As we move forward into 2020, the clear indications are that, despite the impact of Brexit, the UK and Ireland is still a market-leading region in the context of Europe, and should absolutely not be overlooked. Indeed, the region looks set to be a key driver in the European private equity landscape over the coming twelve months.


One of the key themes to emerge in the private equity landscape – not just in Europe but more widely too – has been Environmental, Social and Corporate Governance (‘ESG’) investing, as investors have sought increasingly to rise to the challenge of tackling key global environmental and social issues.

ESG has been a particularly hot-topic in 2019 and the expectation is that it will become increasingly important in 2020.

PitchBook figures, for example, suggest that long-term private equity funds and ESG funds will continue to proliferate in the marketplace with ESG funds having strong growth prospects in 2020. This is backed up by Preqin, who found that almost 50% of investors have turned down a fund that did not comply with their ESG strategy (‘Preqin Investor Update: Alternative Assets H2 2019’).

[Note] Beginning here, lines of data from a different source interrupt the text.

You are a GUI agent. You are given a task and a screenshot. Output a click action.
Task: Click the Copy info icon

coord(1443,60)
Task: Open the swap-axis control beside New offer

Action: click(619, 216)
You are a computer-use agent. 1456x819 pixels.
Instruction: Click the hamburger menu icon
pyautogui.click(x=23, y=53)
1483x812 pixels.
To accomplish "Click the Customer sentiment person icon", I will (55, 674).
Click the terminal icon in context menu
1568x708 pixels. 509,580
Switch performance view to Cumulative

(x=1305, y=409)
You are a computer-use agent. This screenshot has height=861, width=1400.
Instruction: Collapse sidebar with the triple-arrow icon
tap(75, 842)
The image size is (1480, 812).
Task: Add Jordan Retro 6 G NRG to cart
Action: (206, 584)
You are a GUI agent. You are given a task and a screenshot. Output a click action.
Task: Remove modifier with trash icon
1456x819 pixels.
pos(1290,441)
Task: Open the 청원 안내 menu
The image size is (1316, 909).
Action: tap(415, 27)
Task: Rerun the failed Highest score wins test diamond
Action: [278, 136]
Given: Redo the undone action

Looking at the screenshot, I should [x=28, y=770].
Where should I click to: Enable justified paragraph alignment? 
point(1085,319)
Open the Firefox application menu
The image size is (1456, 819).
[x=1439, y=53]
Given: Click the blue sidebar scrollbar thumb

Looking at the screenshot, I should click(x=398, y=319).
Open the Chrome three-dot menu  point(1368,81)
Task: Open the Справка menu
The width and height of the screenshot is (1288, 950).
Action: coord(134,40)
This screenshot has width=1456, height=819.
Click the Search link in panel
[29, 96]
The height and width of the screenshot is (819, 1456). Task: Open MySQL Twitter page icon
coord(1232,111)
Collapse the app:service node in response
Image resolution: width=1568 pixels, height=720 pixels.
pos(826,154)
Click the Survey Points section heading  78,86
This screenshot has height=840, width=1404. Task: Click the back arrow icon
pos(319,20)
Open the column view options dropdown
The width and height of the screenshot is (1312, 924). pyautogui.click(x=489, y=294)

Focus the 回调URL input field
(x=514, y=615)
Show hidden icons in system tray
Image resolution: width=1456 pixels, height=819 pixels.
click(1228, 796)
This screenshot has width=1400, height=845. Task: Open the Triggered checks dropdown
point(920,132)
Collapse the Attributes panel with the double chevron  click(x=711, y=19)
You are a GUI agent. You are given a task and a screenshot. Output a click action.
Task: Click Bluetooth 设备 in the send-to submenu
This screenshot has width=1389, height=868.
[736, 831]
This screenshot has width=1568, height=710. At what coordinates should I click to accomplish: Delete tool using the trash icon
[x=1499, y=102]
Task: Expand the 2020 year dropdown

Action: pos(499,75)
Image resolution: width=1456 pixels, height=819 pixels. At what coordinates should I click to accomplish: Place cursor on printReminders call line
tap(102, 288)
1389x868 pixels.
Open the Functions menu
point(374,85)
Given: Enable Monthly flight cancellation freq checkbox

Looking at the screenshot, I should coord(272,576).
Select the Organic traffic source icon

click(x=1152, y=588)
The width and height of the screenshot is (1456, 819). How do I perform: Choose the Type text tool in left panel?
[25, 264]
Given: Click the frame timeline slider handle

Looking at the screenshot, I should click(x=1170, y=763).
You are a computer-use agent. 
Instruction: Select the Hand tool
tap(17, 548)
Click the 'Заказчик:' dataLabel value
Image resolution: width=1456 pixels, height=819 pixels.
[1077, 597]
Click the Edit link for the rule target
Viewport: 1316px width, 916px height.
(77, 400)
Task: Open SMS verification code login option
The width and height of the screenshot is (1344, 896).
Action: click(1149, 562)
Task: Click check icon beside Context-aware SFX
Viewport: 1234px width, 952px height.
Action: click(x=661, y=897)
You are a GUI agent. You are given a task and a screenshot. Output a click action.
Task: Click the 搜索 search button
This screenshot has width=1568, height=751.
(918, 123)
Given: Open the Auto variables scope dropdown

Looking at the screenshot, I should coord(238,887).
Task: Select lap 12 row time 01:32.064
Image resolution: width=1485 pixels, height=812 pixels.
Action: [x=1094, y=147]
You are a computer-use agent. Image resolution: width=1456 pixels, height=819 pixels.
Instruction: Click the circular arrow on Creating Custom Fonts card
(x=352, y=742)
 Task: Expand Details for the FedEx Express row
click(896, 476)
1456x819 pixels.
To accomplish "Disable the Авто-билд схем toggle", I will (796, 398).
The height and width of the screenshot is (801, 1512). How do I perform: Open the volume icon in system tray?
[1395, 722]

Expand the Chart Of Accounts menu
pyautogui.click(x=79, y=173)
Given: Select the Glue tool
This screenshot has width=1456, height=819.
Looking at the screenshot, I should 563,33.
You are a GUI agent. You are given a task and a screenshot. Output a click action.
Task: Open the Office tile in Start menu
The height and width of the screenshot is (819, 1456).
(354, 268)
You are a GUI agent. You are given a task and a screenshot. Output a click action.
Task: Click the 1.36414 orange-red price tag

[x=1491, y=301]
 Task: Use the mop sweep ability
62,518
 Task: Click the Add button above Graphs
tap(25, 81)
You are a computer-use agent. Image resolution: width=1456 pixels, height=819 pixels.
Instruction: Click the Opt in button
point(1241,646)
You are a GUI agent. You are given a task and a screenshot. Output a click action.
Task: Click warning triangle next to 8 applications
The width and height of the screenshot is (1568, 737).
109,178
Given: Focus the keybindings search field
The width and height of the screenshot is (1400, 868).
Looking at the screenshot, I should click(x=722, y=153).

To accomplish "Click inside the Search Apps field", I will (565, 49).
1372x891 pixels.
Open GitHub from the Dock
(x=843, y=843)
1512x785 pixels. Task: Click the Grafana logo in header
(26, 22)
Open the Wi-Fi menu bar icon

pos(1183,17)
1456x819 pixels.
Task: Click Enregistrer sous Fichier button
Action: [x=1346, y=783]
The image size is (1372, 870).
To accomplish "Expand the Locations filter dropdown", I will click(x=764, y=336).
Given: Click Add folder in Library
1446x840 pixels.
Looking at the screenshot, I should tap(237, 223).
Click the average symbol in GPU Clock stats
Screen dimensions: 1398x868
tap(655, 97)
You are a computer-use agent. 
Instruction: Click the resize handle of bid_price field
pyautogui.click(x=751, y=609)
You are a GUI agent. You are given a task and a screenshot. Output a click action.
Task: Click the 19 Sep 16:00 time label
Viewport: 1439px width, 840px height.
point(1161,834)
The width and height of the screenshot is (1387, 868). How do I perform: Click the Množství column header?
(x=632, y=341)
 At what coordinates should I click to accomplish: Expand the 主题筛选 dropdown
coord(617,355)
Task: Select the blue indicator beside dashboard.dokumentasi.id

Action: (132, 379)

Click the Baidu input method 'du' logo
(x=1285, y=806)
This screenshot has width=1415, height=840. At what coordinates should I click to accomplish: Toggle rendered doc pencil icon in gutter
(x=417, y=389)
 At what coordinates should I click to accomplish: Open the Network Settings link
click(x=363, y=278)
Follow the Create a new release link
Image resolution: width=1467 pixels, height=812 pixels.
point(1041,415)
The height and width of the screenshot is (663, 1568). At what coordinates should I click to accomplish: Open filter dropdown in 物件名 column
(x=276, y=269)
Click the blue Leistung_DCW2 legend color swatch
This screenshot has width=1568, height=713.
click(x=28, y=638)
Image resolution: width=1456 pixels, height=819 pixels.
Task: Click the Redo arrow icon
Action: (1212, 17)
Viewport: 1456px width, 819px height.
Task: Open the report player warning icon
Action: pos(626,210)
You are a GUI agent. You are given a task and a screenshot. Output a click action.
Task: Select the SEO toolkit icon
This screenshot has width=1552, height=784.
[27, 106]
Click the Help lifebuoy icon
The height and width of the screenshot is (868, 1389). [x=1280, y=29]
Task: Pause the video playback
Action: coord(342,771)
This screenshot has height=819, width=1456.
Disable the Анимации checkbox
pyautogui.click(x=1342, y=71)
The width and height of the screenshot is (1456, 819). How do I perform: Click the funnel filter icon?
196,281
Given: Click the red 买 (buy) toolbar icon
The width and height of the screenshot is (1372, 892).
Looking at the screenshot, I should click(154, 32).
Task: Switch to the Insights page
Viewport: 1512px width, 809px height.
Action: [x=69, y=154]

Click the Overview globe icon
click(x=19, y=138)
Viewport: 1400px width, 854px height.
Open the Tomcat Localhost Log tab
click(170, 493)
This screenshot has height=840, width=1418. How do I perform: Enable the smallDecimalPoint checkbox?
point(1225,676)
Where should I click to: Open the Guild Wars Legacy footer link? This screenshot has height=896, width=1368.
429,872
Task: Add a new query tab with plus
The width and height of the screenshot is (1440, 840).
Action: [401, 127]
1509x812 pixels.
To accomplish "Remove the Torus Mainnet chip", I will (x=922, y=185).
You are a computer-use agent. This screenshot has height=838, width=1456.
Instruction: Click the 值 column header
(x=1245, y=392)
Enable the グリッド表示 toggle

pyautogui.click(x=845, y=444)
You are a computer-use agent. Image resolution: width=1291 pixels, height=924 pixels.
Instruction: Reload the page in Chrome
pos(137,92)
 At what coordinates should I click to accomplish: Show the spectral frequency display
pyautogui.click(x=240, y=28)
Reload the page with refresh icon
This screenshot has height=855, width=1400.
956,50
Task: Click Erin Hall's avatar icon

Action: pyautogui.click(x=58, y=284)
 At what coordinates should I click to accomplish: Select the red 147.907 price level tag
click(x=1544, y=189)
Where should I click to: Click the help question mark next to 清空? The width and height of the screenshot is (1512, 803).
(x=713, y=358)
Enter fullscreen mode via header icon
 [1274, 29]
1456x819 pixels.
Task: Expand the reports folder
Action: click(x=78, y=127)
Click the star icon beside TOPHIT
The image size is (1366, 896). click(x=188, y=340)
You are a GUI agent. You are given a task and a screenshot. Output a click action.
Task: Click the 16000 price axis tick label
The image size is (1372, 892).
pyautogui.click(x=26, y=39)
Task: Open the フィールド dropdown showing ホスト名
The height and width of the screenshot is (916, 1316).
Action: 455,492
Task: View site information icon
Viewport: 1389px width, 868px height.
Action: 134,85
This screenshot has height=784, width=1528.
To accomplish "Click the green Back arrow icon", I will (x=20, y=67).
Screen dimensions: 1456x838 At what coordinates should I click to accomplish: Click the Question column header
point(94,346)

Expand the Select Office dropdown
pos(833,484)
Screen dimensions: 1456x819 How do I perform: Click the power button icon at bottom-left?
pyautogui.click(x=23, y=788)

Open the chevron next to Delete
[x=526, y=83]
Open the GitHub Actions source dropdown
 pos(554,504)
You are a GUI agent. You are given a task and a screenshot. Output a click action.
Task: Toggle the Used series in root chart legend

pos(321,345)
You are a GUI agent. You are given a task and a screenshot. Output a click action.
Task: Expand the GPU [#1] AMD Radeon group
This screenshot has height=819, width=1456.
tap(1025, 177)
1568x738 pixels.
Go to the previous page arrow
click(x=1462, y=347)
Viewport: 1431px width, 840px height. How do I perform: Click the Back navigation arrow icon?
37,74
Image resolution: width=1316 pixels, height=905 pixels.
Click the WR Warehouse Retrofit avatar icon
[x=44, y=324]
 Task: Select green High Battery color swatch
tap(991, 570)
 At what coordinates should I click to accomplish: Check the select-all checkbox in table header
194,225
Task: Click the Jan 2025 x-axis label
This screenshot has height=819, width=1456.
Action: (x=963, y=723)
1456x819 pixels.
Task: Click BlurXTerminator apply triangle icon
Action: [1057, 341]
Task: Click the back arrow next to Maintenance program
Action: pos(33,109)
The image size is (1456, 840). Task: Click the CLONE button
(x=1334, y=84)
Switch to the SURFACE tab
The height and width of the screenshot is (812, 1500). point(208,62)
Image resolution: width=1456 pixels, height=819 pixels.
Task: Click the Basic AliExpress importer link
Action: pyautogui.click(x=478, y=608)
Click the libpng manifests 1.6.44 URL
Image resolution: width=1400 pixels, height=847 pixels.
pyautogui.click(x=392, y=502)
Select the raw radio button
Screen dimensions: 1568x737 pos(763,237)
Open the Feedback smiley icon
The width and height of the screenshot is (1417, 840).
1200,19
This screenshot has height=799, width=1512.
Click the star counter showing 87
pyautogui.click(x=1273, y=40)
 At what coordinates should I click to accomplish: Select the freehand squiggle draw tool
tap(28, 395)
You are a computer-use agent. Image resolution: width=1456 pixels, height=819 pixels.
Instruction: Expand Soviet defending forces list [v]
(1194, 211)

Both PitchBook’s and Preqin’s findings make it absolutely clear that companies will need a defined strategy for ESG in 2020 if they want to be at the forefront of the marketplace.

At JTC, we understand the importance of ESG risks and opportunities for international asset managers and the detailed work that is required to appropriately consider and address such risks and opportunities as part of a wider approach to corporate responsibility.

Looking ahead, we would fully expect further sophistication in the ESG sector as investors look for enhanced core reporting and benchmarking to enable them to demonstrate their commitment to ESG as part of their holistic strategies. As an administrator with deep expertise across a range of asset classes, this is an area we will continue to focus on as we look to support clients in delivering their ESG commitments.

Likewise, we are committed to our own ESG policies and in particular to equal opportunities and wellbeing for our global workforce and comprehensive governance and compliance practices.


The path ahead is by no means easy, but with fundraising and deal values markedly on the up in the second half of the year so far according to PitchBook’s figures, the European private equity industry has shown remarkable ‘bouncebackability’ and that should be a real source of reassurance for managers.

Key to maintaining that trajectory will be staying alive to the key drivers in the sector, in particular the impact of Brexit and the relative strength of the UK compared to other European regions for deals and fundraising, and the rapid rise and increasing sophistication of ESG investing.

From a JTC perspective, we will continue to be focused on providing a multi-jurisdictional platform that is entirely geared up to responding positively to these trends and that can enable managers to meet their objectives over the year ahead. We understand that our clients need not only demonstrate their own ESG credentials, but also that they partner with service providers that share the same fundamental values.